▶ [What to work on]:
I need the lines from the one containing "Given: Open the Intraday Chart type dropdown" through the last line of the entries retyped exactly, with no pictures among them.

***

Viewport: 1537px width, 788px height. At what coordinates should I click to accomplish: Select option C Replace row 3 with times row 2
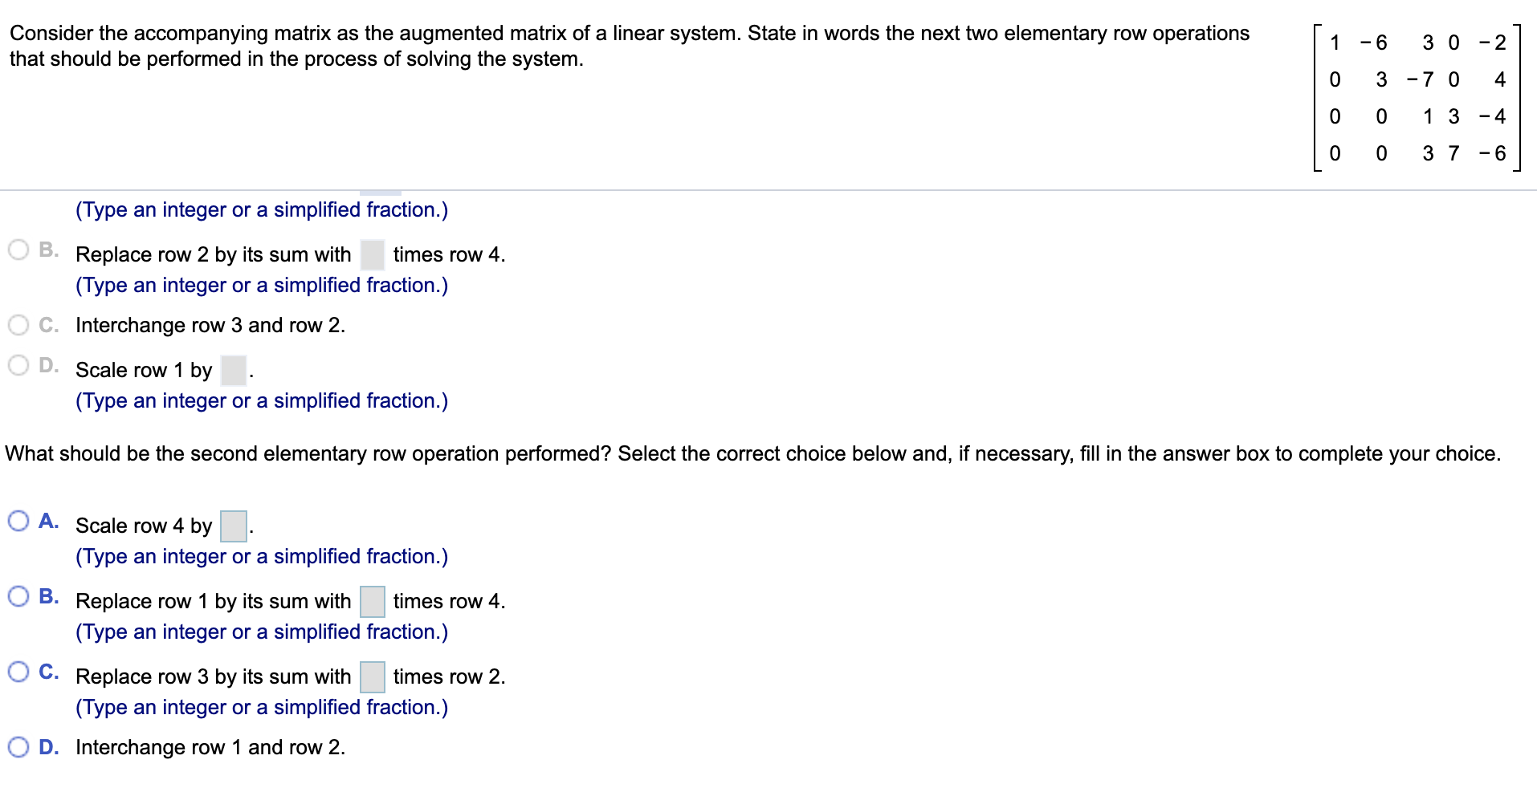(x=18, y=671)
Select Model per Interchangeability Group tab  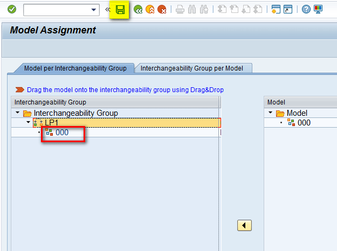pos(75,68)
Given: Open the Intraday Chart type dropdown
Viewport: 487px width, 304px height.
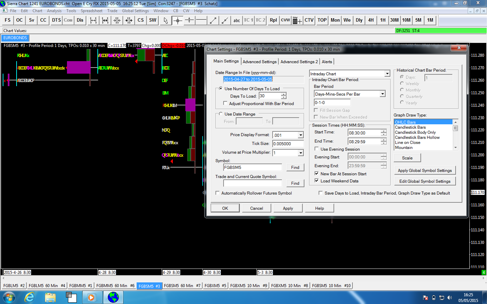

***

▶ [Solved exercise]:
Given: Open the Intraday Chart type dropdown
Viewport: 487px width, 304px height.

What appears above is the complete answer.